Background
The metabolic enzyme isocitrate dehydrogenase 1 (IDH1) belonging to β-decarboxylase dehydrogenase family has been identified as a tumor suppressor. Withaferin A (WA), a bioactive compound derived from Withania somnifera, has the anti-tumor activity. Based on the data set that WA inhibited 12-O-tetradecanoylphorbol-13-acetate (TPA)-induced IDH1 inactivation and mitochondrial dysfunction, we focused on how WA suppressed the skin carcinogenesis mediated by IDH1.
Conclusions
Our results indicate that WA inhibits tumor promotion partially via stabilizing IDH1, leading to inactivating the HIF-1α signaling.
Methods
The mRNA levels of IDH1 were measured after treated with TPA and/or WA. The expression of IDH1, lactate dehydrogenase (LDH) involved in glycolysis, hypoxia inducible factor-1α (HIF-1α) and its target gene glucose transporter-1 (Glut1) were detected. The activities of proteasome and the mitochondrial complex I related to mitochondrial functions were determined.
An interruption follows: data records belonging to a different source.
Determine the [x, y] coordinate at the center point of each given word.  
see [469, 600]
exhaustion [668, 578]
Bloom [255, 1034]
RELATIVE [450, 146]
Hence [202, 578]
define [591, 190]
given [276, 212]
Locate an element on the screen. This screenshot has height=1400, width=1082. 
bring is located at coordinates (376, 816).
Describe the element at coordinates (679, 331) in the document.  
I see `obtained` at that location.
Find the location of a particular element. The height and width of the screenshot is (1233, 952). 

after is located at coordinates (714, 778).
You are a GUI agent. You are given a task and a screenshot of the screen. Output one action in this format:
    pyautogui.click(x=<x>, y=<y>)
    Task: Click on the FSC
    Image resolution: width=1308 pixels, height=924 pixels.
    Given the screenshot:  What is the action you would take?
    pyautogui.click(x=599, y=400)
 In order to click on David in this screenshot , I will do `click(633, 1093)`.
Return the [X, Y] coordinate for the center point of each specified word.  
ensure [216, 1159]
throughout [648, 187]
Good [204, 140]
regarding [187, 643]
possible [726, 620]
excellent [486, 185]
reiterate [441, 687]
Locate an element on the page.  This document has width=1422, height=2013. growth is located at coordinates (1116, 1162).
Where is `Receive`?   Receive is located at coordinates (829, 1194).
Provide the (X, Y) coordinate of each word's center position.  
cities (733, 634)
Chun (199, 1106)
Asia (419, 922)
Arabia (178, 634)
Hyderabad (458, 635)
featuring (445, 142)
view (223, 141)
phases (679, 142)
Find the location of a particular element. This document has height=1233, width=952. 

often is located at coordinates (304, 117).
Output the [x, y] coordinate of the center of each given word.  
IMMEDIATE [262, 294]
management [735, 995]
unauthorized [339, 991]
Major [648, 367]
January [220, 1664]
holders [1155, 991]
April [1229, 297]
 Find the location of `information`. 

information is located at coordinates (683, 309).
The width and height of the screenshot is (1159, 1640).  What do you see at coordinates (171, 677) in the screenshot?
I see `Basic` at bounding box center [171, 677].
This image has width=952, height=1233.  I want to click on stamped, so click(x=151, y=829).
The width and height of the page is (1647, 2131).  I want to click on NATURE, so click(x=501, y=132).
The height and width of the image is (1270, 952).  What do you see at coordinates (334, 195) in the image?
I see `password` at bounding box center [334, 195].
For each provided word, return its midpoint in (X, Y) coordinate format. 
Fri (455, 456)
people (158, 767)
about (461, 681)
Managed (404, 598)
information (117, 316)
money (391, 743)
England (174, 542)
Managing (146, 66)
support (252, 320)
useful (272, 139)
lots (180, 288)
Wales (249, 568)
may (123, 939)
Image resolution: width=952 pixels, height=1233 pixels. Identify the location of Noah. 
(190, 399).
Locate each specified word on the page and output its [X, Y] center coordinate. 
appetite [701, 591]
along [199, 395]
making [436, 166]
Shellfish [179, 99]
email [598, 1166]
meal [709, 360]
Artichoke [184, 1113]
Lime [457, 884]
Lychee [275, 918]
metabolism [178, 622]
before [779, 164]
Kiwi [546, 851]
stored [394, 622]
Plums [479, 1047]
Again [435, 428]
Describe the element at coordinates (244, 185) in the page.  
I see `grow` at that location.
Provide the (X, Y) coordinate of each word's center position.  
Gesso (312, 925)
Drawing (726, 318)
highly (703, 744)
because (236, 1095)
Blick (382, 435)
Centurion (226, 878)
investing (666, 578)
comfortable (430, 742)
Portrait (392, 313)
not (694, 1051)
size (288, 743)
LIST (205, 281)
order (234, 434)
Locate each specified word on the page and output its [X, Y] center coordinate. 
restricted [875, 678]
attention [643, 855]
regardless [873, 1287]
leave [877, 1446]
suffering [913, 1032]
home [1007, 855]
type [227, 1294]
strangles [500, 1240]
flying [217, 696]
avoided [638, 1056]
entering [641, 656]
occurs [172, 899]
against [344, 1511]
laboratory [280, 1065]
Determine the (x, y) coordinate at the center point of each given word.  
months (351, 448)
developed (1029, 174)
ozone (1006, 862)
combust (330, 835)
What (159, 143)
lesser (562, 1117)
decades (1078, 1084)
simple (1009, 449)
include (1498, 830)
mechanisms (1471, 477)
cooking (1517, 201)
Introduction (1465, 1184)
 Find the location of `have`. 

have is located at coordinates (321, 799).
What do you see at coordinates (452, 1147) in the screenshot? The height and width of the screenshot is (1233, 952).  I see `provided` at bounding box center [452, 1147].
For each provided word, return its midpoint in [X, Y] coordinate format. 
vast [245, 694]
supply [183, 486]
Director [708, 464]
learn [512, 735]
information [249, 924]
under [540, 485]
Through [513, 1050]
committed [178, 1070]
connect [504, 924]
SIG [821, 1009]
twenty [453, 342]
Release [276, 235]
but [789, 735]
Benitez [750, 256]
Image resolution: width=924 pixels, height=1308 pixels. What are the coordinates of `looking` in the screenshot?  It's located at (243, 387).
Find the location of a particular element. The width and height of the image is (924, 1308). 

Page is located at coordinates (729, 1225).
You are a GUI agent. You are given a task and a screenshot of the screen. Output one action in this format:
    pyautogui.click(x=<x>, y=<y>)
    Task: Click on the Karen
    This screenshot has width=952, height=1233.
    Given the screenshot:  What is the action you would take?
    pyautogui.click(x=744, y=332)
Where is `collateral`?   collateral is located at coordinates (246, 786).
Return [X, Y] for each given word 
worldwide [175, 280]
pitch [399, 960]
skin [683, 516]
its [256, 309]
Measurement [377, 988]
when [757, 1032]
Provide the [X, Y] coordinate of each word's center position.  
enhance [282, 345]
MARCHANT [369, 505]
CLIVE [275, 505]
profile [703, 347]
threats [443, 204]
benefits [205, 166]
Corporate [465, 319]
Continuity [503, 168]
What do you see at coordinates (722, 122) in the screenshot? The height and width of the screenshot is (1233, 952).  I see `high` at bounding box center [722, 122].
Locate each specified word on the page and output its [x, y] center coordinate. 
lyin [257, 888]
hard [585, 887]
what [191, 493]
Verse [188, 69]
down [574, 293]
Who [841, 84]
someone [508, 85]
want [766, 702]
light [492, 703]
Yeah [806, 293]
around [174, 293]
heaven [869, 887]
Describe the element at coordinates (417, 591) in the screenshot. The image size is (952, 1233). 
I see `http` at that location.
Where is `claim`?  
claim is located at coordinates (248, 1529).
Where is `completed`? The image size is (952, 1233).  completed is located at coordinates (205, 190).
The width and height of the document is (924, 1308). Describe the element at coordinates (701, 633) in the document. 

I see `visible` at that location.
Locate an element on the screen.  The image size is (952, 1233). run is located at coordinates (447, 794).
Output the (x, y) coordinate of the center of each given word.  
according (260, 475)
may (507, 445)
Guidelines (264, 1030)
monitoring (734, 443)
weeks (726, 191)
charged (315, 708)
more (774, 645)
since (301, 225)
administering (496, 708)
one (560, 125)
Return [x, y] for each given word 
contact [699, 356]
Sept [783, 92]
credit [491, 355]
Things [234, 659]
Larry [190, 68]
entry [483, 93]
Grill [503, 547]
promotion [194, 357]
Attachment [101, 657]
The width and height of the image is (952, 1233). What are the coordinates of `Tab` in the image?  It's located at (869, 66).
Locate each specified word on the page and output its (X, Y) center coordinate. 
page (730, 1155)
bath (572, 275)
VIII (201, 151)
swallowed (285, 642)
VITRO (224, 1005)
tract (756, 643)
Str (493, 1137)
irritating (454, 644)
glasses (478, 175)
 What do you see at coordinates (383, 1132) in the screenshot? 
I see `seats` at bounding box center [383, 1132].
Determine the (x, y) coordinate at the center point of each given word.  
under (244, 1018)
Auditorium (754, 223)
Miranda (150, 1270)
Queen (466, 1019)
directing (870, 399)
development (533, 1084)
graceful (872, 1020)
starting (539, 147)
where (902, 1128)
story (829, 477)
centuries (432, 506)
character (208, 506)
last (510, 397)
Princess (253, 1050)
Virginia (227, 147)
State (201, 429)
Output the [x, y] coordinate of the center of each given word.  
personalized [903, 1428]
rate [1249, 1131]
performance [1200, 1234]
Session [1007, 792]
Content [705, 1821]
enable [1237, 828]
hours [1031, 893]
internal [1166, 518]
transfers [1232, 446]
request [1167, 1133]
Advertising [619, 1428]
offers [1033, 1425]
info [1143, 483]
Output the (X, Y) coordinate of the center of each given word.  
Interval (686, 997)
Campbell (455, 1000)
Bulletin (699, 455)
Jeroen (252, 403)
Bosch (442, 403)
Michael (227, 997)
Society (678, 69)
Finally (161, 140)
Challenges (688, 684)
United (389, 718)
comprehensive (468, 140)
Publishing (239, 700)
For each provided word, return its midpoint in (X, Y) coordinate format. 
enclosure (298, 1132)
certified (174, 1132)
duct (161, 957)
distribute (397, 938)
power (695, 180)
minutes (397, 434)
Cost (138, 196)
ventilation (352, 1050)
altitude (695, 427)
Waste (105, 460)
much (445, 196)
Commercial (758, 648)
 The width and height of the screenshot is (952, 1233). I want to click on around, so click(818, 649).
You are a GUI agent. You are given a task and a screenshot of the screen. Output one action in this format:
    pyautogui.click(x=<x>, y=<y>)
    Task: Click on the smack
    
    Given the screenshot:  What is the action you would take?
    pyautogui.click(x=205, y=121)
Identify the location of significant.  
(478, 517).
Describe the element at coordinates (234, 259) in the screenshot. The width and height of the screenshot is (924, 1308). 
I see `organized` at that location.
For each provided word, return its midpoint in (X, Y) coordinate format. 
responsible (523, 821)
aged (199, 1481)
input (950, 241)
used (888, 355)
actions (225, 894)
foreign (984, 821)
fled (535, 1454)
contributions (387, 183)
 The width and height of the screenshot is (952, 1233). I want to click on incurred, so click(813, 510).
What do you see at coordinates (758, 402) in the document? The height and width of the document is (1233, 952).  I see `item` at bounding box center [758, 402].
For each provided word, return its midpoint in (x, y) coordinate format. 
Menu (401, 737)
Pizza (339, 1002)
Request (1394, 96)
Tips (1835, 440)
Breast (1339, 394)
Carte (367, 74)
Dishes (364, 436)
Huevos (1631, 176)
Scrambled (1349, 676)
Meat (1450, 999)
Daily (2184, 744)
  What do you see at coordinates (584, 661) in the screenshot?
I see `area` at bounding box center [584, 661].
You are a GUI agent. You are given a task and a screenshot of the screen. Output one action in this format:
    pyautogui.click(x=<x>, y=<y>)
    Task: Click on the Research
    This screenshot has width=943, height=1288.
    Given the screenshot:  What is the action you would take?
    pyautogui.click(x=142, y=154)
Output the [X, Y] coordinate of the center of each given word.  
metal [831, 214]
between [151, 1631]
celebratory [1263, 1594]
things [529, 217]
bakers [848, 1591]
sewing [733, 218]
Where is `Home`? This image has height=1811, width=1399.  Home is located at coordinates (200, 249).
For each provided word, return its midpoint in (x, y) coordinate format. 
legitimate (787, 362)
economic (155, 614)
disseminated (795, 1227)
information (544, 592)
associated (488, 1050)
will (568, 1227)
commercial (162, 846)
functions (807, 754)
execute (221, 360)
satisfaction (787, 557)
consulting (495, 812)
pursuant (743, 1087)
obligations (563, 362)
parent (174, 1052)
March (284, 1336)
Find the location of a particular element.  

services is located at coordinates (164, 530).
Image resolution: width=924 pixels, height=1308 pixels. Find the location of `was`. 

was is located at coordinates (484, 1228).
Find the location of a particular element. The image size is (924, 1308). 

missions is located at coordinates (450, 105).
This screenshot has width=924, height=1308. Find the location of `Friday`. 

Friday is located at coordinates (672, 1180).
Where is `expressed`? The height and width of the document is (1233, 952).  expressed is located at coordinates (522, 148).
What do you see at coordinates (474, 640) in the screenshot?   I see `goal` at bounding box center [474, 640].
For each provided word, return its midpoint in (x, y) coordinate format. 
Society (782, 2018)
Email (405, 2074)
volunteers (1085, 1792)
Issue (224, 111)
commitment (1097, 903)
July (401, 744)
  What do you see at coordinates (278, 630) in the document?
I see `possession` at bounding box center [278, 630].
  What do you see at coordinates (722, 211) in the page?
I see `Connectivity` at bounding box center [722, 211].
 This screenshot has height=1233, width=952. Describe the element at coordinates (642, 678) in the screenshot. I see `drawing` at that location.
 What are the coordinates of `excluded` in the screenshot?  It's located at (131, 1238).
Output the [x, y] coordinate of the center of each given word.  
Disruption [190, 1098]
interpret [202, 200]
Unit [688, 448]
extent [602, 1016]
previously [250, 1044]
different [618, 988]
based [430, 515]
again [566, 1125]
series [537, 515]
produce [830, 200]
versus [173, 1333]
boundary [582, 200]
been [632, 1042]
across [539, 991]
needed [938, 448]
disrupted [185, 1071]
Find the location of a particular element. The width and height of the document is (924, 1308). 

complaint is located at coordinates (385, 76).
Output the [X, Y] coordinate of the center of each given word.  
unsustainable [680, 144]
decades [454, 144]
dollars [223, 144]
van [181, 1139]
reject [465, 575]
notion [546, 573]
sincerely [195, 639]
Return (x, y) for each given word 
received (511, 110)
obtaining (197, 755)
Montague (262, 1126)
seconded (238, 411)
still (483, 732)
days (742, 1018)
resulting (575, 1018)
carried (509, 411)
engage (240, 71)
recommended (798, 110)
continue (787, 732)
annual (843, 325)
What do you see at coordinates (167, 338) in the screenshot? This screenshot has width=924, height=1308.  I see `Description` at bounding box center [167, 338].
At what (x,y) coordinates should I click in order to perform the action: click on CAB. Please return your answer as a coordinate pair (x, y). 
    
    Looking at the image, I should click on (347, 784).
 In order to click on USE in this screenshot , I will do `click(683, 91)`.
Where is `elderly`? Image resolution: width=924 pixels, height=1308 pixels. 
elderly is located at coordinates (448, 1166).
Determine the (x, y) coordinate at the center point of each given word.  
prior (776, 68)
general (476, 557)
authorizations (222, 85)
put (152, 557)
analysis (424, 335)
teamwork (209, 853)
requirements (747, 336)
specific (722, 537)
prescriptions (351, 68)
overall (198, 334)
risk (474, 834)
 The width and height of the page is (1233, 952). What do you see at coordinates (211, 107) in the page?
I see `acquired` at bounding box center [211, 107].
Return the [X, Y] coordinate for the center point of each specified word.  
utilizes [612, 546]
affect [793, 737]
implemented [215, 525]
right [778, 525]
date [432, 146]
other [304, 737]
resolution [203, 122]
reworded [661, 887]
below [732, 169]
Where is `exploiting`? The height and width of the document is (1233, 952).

The enzymatic activities of LDH, proline hydroxylase (PHD) and vascular endothelial growth factor (VEGF) were analyzed.
Results
The qPCR data have shown the mRNA levels of IDH1 were no difference with TPA and/or WA treatment. Next, data demonstrated that WA could stabilize IDH1 by inhibiting the ubiquitin-proteasome pathway (UPP). Followed by illuminating the mechanism of IDH1 inhibiting tumorigenesis, the results mirrored that upregulated IDH1 suppressed LDH activity whereas increased mitochondrial complex I activity. Furthermore, via its product α-KG, upregulated IDH1 activated PHD, and inhibited HIF-1α and its downstream signaling pathway. Conclusions: Our results indicate that WA inhibits tumor promotion partially via stabilizing IDH1, leading to inactivating the HIF-1α signaling.